# Someone is died in dubai????



## nm62 (Dec 11, 2008)

Tune in to Radio....


----------



## nm62 (Dec 11, 2008)

I think Dubai and all other emirates will have 1 day holiday (that is saturday... today) 


Print this story 
UAQ Ruler mourns the death of his sister
(WAM)

7 January 2012
UMM AL QAIWAIN - His Highness Shaikh Saud bin Rashid Mualla, Supreme Council Member and Ruler of Umm Al Qaiwain mourned on Saturday, the death of his sister Shaikha Amina Bint Rashid Bin Ahmed Al Mualla, wife of Sheikh Mohammed Bin Sultan Bin Ahmed Al Mualla.

Shaikha Amina passed away on Saturday morning.

A message from the Palace said that the funeral prayers will be offered after Asr prayers at the Shaikh Zayed Mosque in Umm Al Qaiwain.

The Ruler will receive condolences at his Palace.

A seven-day official morning has been announced in the emirate.

UAQ Ruler mourns the death of his sister


----------



## laurencree (Oct 10, 2011)

sheik mohamed just had a baby last night too


----------



## Jynxgirl (Nov 27, 2009)

I got the tweet for Zayed's birth... I wonder if the locals have warmed up any to his 'third' wife.

May she rest in peace. 

It ok EF'ers... won't be any dry days in dubai.


----------



## laurencree (Oct 10, 2011)

Jynxgirl said:


> I got the tweet for Zayed's birth... I wonder if the locals have warmed up any to his 'third' wife.
> 
> May she rest in peace.
> 
> It ok EF'ers... won't be any dry days in dubai.


So did i.... 
Third!!! Wow you learn something new every day


----------



## Jynxgirl (Nov 27, 2009)

laurencree said:


> So did i....
> Third!!! Wow you learn something new every day


Most everywhere is referred to as 'second' but there is/was a lebanese one who has a few kids as well.
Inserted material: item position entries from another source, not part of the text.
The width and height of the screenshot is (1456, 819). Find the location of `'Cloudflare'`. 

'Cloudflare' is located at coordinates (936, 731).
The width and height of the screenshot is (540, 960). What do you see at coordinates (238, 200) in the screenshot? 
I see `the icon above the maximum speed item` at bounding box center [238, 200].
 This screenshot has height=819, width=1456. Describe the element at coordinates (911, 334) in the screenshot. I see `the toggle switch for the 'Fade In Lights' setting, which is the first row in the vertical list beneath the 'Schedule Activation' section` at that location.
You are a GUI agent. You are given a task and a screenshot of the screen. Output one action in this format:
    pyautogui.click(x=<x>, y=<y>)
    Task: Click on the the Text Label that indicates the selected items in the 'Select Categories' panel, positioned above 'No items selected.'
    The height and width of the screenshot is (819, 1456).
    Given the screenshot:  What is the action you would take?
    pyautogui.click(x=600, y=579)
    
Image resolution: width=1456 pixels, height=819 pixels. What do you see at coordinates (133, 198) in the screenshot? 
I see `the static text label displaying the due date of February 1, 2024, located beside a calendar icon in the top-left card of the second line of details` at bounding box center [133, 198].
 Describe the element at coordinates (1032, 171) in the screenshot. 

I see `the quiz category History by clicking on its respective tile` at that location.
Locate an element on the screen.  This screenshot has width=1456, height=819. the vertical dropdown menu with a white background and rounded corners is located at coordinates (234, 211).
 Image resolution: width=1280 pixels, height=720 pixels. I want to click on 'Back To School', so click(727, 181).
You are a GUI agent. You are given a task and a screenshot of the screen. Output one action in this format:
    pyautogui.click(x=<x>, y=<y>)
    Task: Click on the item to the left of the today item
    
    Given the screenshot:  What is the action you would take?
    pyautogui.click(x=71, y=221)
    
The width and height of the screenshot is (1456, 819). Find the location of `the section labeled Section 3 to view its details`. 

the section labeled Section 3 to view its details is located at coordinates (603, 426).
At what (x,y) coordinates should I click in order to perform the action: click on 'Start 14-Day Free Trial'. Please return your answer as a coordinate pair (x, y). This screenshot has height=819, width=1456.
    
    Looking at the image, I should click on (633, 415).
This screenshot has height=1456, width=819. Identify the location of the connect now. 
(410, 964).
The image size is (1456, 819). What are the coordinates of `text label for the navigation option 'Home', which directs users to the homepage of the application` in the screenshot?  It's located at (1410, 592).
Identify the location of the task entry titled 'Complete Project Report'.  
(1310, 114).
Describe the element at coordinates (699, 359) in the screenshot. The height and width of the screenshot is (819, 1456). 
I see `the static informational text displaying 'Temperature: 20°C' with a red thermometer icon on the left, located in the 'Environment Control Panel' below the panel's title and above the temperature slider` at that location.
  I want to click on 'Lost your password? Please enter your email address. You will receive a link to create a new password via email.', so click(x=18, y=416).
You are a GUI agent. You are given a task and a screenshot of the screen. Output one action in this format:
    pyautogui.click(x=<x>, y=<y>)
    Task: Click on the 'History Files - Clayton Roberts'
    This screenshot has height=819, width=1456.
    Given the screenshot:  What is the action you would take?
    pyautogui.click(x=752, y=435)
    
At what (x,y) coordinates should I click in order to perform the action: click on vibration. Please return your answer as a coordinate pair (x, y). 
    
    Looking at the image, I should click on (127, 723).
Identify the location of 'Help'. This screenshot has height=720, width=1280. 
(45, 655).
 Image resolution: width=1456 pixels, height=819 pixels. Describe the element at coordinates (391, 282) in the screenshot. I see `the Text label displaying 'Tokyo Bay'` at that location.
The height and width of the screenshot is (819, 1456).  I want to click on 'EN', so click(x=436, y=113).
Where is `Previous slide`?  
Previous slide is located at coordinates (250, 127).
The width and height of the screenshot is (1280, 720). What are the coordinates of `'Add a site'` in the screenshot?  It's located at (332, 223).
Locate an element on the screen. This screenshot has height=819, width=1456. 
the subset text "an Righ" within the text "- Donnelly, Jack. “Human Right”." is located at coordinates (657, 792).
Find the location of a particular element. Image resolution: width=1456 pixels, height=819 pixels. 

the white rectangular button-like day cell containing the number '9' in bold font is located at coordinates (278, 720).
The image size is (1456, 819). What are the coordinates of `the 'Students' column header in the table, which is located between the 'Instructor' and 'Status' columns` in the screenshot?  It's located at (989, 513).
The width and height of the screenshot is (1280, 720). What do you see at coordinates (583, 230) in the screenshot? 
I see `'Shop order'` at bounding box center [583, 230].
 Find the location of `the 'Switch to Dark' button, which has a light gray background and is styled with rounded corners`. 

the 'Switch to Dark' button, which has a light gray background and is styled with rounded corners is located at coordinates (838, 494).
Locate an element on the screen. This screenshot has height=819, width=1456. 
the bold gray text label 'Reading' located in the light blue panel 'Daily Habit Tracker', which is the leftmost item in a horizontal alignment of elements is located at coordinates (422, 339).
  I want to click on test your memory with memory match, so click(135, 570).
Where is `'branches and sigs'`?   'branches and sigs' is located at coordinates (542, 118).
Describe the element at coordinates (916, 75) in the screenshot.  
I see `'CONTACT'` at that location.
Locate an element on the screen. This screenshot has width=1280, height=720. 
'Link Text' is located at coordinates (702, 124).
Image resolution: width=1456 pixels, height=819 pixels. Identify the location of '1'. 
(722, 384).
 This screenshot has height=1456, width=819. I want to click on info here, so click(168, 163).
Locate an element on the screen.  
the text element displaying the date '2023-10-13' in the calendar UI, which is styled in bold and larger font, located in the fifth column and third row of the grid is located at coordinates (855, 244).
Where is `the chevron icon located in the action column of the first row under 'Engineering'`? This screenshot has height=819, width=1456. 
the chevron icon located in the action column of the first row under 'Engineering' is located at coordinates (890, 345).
Someone is born, someone dies. The way of life.


----------



## laurencree (Oct 10, 2011)

Jynxgirl said:


> Most everywhere is referred to as 'second' but there is/was a lebanese one who has a few kids as well.
> 
> Someone is born, someone dies. The way of life.


Yep someone samewhere dies everytime you blink and one born every minute....
So any idea how many children he has now?


----------



## Jynxgirl (Nov 27, 2009)

I do believe 18 official ones....  

There is a child who is deemed legitimate but no one seems to ever refer to the mother as his wife, just that the aunt raises that child. ???? Algerian/morrocan I believe.


----------



## BedouGirl (Sep 15, 2011)

Jynxgirl said:


> I do believe 18 official ones....
> 
> There is a child who is deemed legitimate but no one seems to ever refer to the mother as his wife, just that the aunt raises that child. ???? Algerian/morrocan I believe.


She went to Emirates International School and was in my friend's son class. They used to love it when it was her birthday or any other celebration. There was enough cake and other goodies to sink a battleship. Just checked Wikipedia and he has 21 children http://en.wikipedia.org/wiki/Mohammed_bin_Rashid_Al_Maktoum


----------



## laurencree (Oct 10, 2011)

BedouGirl said:


> She went to Emirates International School and was in my friend's son class. They used to love it when it was her birthday or any other celebration. There was enough cake and other goodies to sink a battleship. Just checked Wikipedia and he has 21 children http://en.wikipedia.org/wiki/Mohammed_bin_Rashid_Al_Maktoum


21... Wow no wonder why men dint have the children now


----------



## NeoPhoenix (Oct 17, 2011)

heard about the birth on the radio today, didn't hear anything about the death though


----------